= Beginning of Section =

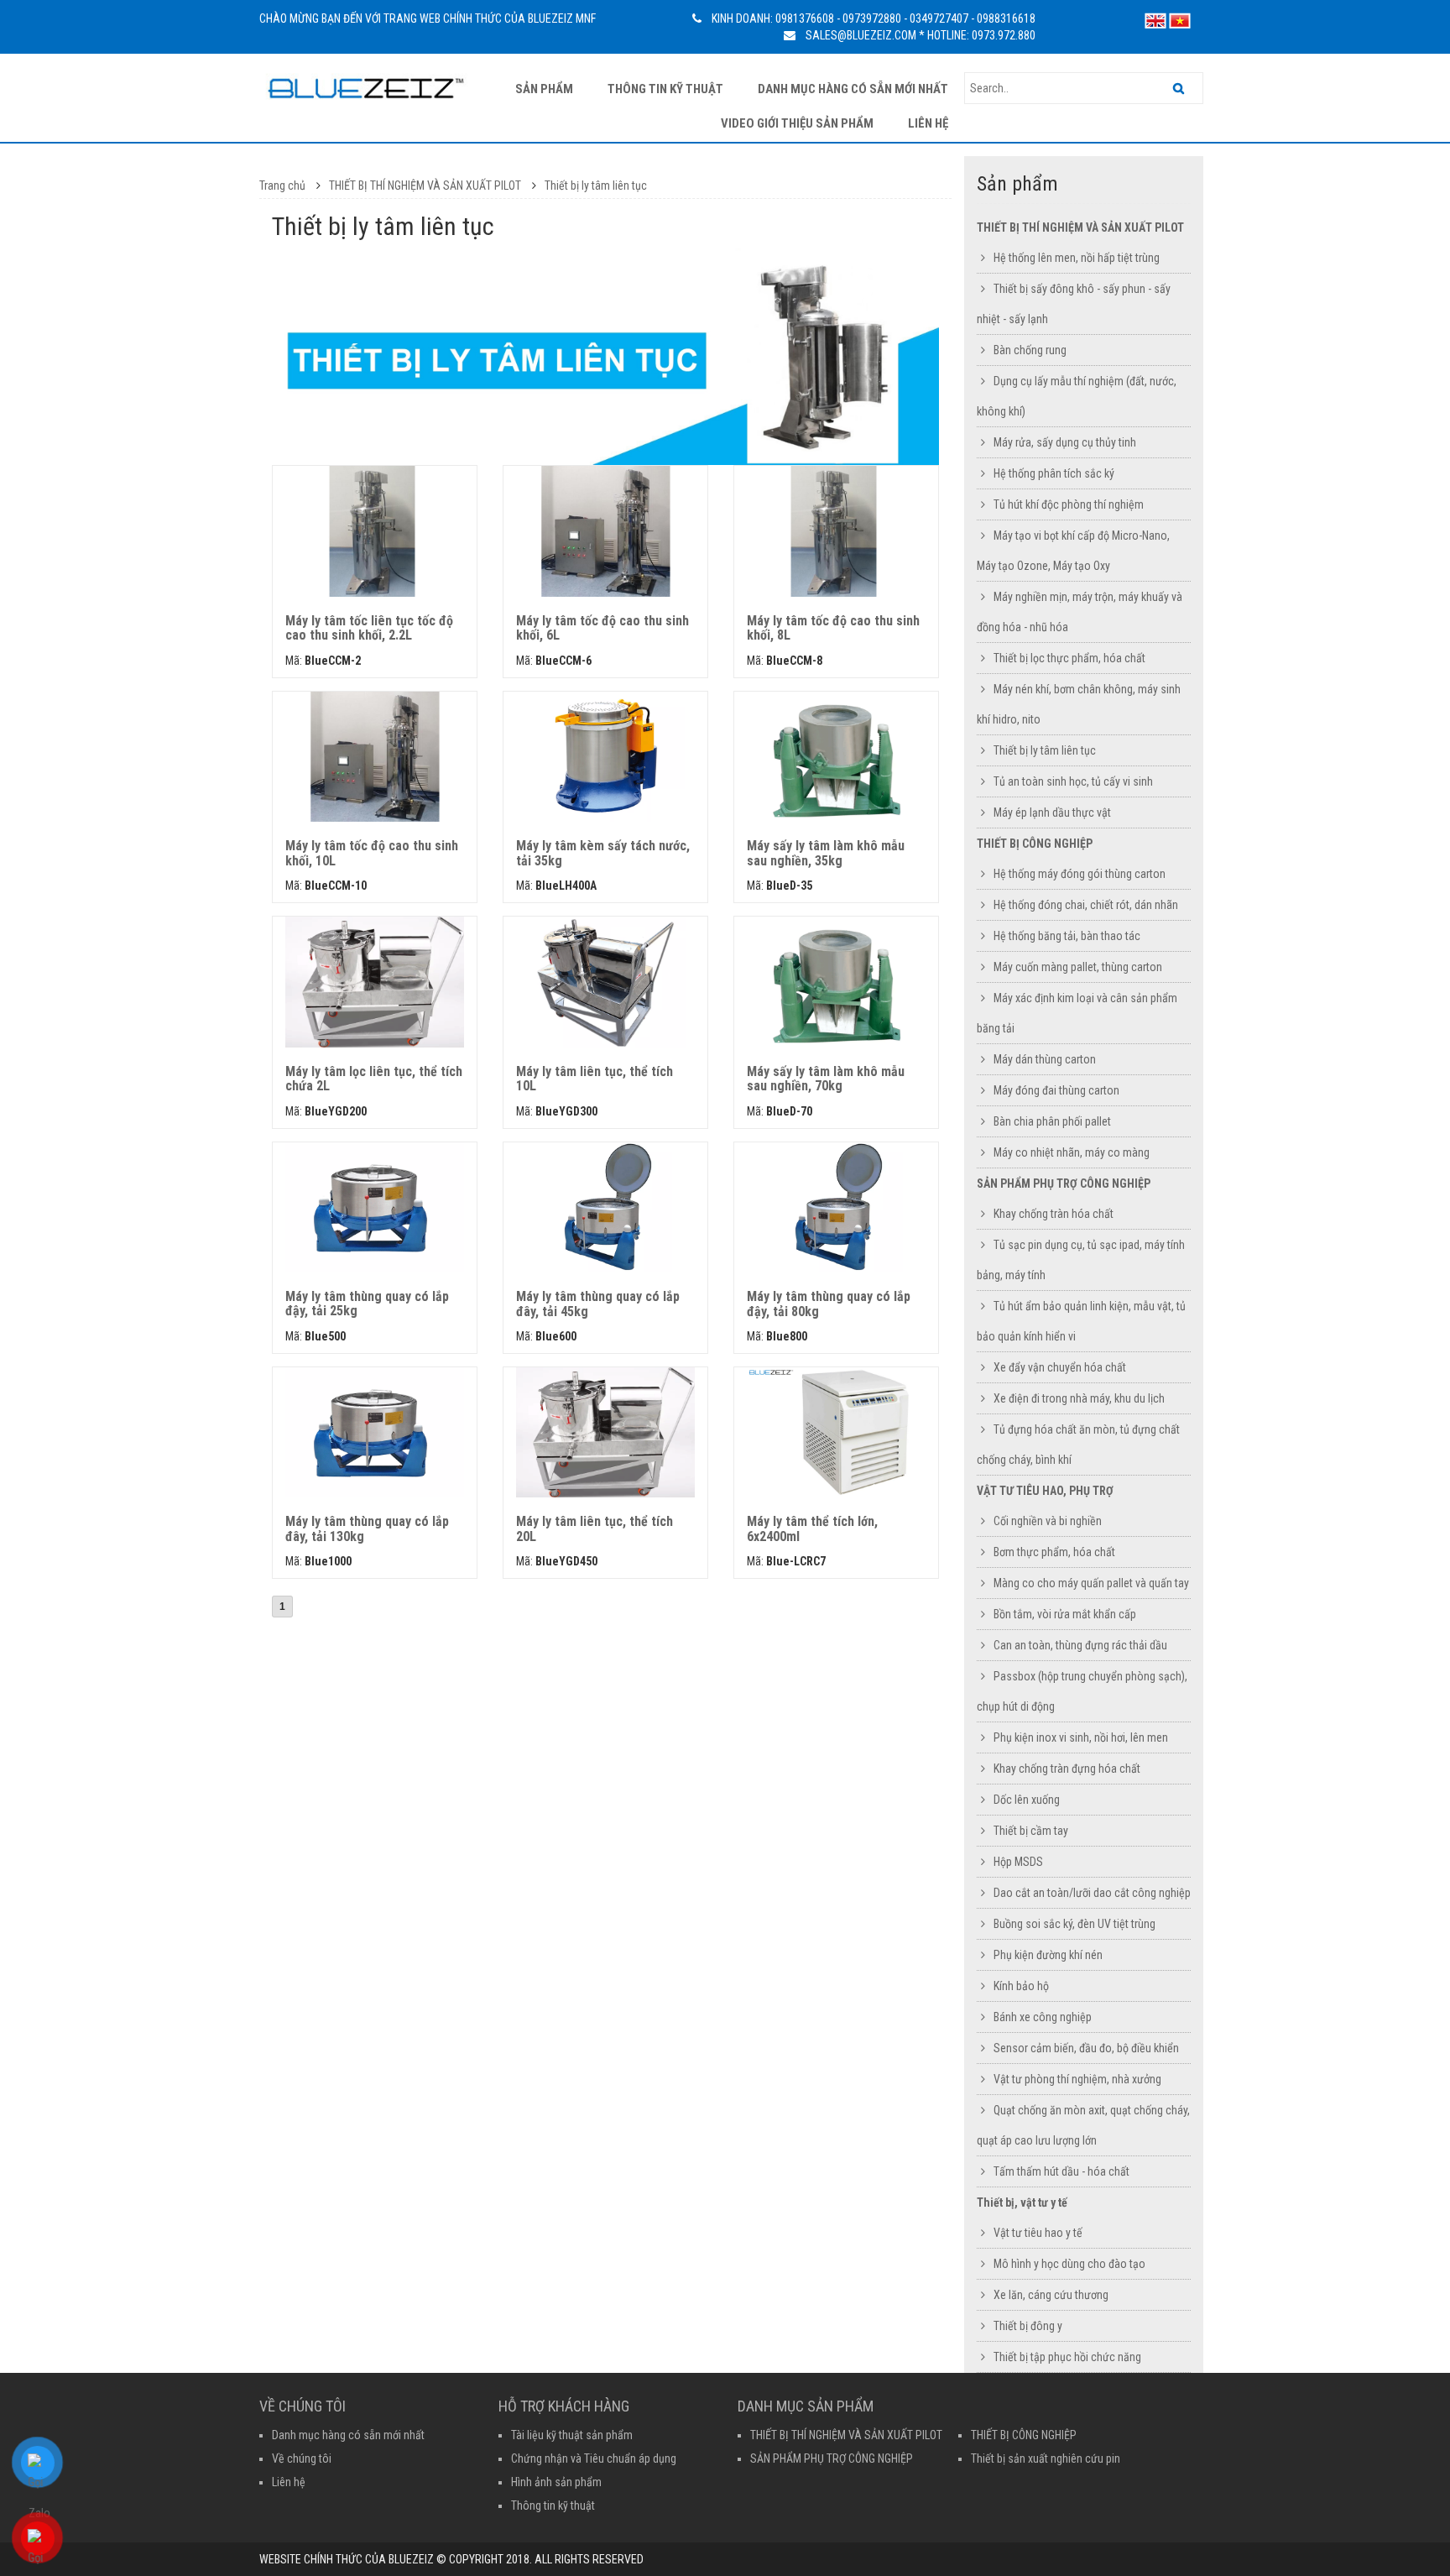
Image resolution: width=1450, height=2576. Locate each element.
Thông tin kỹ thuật (665, 89)
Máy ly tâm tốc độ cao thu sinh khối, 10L (371, 853)
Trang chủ (282, 185)
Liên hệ (928, 123)
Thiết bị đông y (1028, 2326)
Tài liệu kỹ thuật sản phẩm (572, 2435)
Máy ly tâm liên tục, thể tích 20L (594, 1528)
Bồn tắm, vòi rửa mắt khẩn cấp (1065, 1614)
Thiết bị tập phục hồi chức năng (1067, 2357)
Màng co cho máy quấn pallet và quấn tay (1091, 1583)
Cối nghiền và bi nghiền (1048, 1521)
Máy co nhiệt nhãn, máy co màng (1072, 1152)
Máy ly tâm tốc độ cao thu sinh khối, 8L (833, 628)
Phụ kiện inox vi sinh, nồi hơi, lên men (1081, 1737)
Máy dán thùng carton (1045, 1059)
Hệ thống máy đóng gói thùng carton (1080, 873)
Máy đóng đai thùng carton (1056, 1090)
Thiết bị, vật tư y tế (1022, 2202)
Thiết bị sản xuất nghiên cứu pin (1045, 2458)
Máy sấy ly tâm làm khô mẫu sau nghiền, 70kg (826, 1079)
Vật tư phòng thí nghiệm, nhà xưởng (1077, 2079)
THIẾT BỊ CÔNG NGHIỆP (1035, 843)
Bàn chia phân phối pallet (1052, 1121)
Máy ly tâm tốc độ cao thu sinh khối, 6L (602, 628)
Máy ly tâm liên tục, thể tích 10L (594, 1079)
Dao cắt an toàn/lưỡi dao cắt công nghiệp (1092, 1892)
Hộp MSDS (1018, 1861)
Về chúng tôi (301, 2458)
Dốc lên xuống (1027, 1799)
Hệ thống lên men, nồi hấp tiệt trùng (1077, 257)
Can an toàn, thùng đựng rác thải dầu (1080, 1645)
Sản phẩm (544, 89)
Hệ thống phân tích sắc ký (1054, 473)
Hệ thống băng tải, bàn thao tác (1067, 936)
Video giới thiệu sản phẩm (797, 123)
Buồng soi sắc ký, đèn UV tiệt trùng (1074, 1924)
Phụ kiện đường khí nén (1048, 1955)
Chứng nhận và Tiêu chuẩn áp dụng (593, 2458)
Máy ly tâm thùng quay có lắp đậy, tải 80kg (828, 1303)
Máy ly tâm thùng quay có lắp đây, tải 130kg (367, 1528)
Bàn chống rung (1030, 350)
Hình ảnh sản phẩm (556, 2482)
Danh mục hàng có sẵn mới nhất (853, 89)
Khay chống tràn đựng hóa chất (1067, 1768)
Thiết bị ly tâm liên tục (596, 185)
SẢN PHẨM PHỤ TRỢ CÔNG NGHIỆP (1063, 1183)
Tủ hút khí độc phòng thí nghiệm (1069, 504)
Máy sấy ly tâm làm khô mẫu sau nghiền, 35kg (826, 853)
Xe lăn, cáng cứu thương (1051, 2295)
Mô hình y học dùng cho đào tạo (1069, 2263)
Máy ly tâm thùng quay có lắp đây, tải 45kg (598, 1303)
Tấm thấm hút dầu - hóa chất (1061, 2171)
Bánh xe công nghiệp (1043, 2017)
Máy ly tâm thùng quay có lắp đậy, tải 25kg (367, 1303)
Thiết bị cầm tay (1031, 1830)
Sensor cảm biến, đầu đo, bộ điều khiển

= End of Section =

• Your assignment
Print exactly the lines from the one with "Bàn chia phân phối pallet (1052, 1121)" through the end of the data, inclusive.

• Output below
Bàn chia phân phối pallet (1052, 1121)
Máy ly tâm tốc độ cao thu sinh khối, 6L (602, 628)
Máy ly tâm liên tục, thể tích 10L (594, 1079)
Dao cắt an toàn/lưỡi dao cắt công nghiệp (1092, 1892)
Hộp MSDS (1018, 1861)
Về chúng tôi (301, 2458)
Dốc lên xuống (1027, 1799)
Hệ thống lên men, nồi hấp tiệt trùng (1077, 257)
Can an toàn, thùng đựng rác thải dầu (1080, 1645)
Sản phẩm (544, 89)
Hệ thống phân tích sắc ký (1054, 473)
Hệ thống băng tải, bàn thao tác (1067, 936)
Video giới thiệu sản phẩm (797, 123)
Buồng soi sắc ký, đèn UV tiệt trùng (1074, 1924)
Phụ kiện đường khí nén (1048, 1955)
Chứng nhận và Tiêu chuẩn áp dụng (593, 2458)
Máy ly tâm thùng quay có lắp đậy, tải 80kg (828, 1303)
Máy ly tâm thùng quay có lắp đây, tải 130kg (367, 1528)
Bàn chống rung (1030, 350)
Hình ảnh sản phẩm (556, 2482)
Danh mục hàng có sẵn mới nhất (853, 89)
Khay chống tràn đựng hóa chất (1067, 1768)
Thiết bị ly tâm liên tục (596, 185)
SẢN PHẨM PHỤ TRỢ CÔNG NGHIỆP (1063, 1183)
Tủ hút khí độc phòng thí nghiệm (1069, 504)
Máy sấy ly tâm làm khô mẫu sau nghiền, 35kg (826, 853)
Xe lăn, cáng cứu thương (1051, 2295)
Mô hình y học dùng cho đào tạo (1069, 2263)
Máy ly tâm thùng quay có lắp đây, tải 45kg (598, 1303)
Tấm thấm hút dầu - hóa chất (1061, 2171)
Bánh xe công nghiệp (1043, 2017)
Máy ly tâm thùng quay có lắp đậy, tải 25kg (367, 1303)
Thiết bị cầm tay (1031, 1830)
Sensor cảm biến, đầu đo, bộ điều khiển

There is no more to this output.